Dataset records Block Start

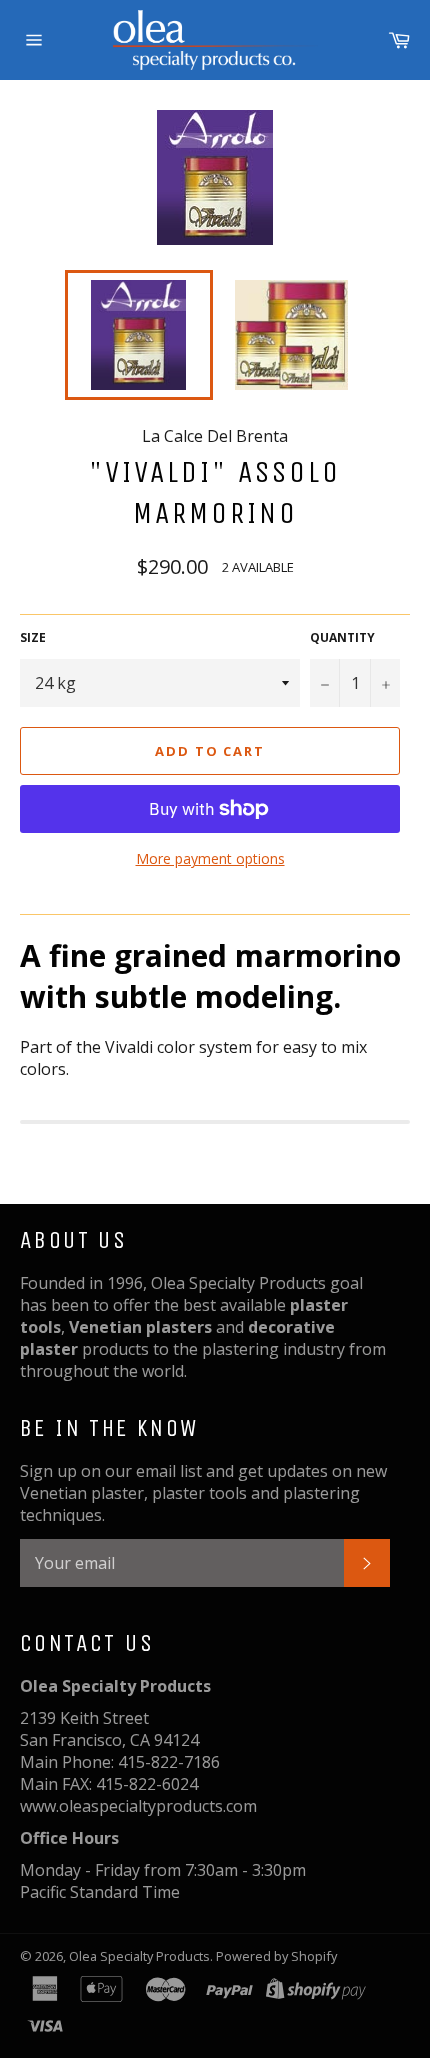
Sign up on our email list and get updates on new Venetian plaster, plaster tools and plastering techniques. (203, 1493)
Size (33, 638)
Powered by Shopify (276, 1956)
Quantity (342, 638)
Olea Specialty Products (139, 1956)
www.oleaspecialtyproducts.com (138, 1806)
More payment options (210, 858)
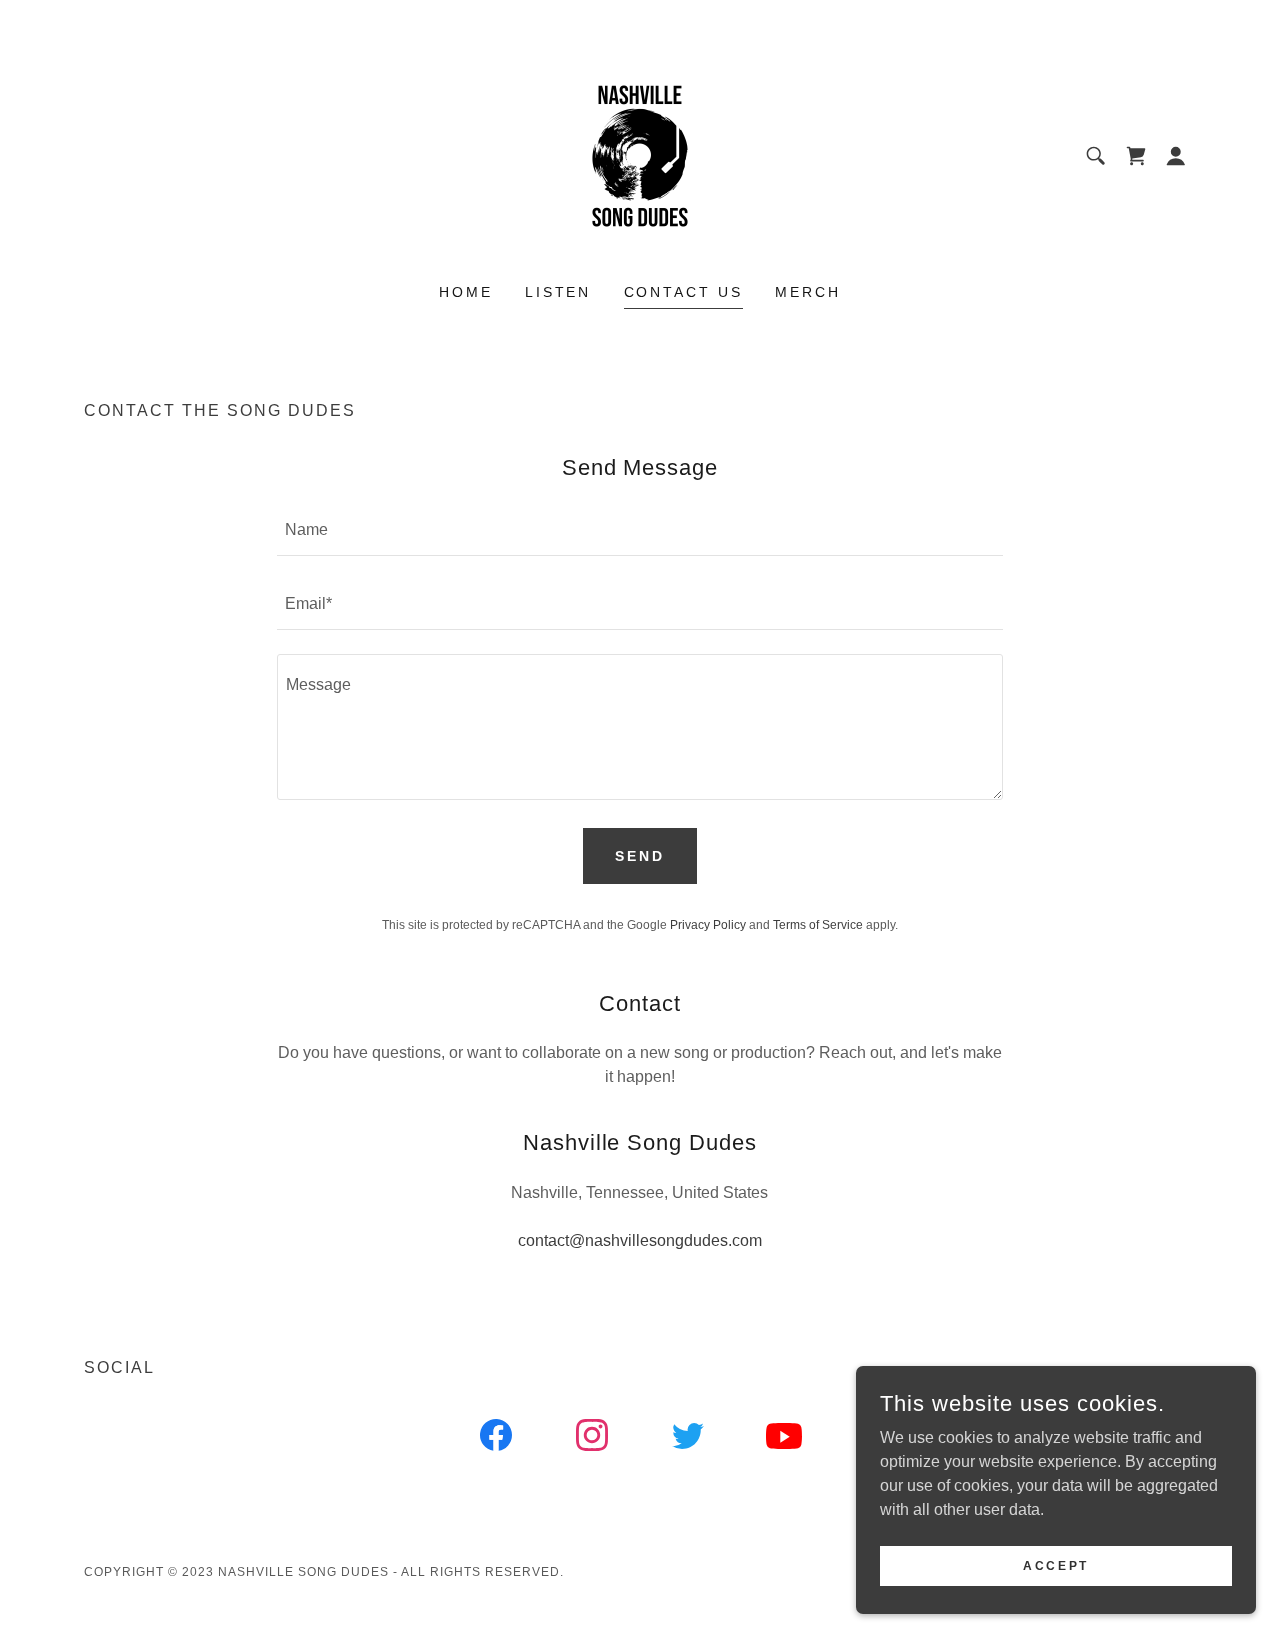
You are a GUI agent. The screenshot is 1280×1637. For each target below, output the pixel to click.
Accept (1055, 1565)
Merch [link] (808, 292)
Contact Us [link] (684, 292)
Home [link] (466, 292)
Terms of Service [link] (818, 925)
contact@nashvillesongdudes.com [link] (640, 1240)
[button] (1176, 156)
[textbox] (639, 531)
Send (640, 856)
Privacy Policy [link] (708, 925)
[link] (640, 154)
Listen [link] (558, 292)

Dataset records Block End

Problem details – Emit verbatim the lines running from the one with "Home [link] (466, 292)" through the last line of the data, both endpoints inclusive.

Reply to the task –
Home [link] (466, 292)
Terms of Service [link] (818, 925)
contact@nashvillesongdudes.com [link] (640, 1240)
[button] (1176, 156)
[textbox] (639, 531)
Send (640, 856)
Privacy Policy [link] (708, 925)
[link] (640, 154)
Listen [link] (558, 292)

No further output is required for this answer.